In the entries that follow, the line with "Task: Select Croatian subtitle language" opens the range and the line with "You are a computer-use agent. The" closes it; repeat that range exactly, both lines included.

(Dataset extract begins)

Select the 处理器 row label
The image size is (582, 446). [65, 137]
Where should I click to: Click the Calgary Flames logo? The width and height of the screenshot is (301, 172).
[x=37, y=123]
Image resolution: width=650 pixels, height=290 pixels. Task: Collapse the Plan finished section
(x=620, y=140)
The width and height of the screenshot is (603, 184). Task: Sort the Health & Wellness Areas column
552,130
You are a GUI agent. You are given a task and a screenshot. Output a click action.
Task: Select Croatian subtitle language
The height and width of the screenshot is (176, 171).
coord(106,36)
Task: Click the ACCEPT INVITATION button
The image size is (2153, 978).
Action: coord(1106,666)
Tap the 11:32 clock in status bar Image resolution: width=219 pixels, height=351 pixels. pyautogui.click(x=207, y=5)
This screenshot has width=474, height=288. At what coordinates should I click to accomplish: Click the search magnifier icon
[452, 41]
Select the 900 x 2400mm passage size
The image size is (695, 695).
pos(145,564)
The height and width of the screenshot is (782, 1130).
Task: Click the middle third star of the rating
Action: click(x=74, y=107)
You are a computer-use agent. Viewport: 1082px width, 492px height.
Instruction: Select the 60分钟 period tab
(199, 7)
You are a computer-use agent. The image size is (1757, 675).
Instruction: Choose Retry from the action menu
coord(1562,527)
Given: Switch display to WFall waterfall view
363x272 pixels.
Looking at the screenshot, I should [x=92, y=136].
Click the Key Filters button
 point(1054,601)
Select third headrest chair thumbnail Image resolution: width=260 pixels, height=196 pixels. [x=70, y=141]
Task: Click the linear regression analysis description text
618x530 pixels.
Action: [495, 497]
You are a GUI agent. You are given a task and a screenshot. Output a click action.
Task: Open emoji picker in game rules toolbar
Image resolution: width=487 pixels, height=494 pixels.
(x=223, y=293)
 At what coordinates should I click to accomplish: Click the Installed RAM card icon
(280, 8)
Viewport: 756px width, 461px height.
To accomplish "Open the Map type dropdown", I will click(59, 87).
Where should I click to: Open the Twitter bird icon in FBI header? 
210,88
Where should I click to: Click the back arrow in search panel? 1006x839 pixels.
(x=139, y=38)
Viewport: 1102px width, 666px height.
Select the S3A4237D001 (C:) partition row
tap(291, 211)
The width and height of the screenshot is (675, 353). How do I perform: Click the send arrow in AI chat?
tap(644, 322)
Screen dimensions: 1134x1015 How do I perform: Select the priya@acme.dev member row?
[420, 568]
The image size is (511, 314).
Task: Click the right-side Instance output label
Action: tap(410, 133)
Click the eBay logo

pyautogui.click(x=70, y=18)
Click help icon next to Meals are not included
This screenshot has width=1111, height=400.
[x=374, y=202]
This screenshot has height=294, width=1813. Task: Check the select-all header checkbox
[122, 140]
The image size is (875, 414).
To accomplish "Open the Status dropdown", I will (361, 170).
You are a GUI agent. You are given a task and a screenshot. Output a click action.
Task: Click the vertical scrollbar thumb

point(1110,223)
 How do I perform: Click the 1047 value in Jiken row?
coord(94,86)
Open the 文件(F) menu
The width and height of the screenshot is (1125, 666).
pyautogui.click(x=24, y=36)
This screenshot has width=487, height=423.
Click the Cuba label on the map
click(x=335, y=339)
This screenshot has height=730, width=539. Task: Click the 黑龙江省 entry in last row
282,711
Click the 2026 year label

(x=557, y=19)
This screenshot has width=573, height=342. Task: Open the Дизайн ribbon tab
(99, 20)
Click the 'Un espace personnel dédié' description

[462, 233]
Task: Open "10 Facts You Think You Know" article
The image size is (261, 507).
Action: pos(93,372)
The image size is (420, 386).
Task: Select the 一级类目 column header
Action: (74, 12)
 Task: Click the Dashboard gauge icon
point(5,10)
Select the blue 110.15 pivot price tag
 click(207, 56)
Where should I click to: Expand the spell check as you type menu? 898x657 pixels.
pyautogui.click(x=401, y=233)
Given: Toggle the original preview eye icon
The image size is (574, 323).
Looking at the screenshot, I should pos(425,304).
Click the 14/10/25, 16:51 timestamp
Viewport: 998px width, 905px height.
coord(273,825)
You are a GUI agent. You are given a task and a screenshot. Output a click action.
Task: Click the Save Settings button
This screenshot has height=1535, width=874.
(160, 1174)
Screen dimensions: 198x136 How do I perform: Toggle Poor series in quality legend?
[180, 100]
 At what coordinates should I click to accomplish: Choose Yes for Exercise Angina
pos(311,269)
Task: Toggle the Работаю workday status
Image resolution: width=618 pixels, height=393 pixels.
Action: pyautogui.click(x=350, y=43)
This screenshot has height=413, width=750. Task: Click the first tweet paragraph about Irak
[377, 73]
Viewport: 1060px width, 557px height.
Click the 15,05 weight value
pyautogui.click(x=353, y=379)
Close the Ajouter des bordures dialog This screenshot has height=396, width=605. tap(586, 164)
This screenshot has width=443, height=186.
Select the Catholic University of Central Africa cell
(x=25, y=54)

(Dataset extract ends)

- [Response to this exercise]
Task: Select Croatian subtitle language
The height and width of the screenshot is (176, 171).
coord(106,36)
Task: Click the ACCEPT INVITATION button
The image size is (2153, 978).
Action: coord(1106,666)
Tap the 11:32 clock in status bar Image resolution: width=219 pixels, height=351 pixels. pyautogui.click(x=207, y=5)
This screenshot has width=474, height=288. At what coordinates should I click to accomplish: Click the search magnifier icon
[452, 41]
Select the 900 x 2400mm passage size
The image size is (695, 695).
pos(145,564)
The height and width of the screenshot is (782, 1130).
Task: Click the middle third star of the rating
Action: click(x=74, y=107)
You are a computer-use agent. Viewport: 1082px width, 492px height.
Instruction: Select the 60分钟 period tab
(199, 7)
You are a computer-use agent. The image size is (1757, 675).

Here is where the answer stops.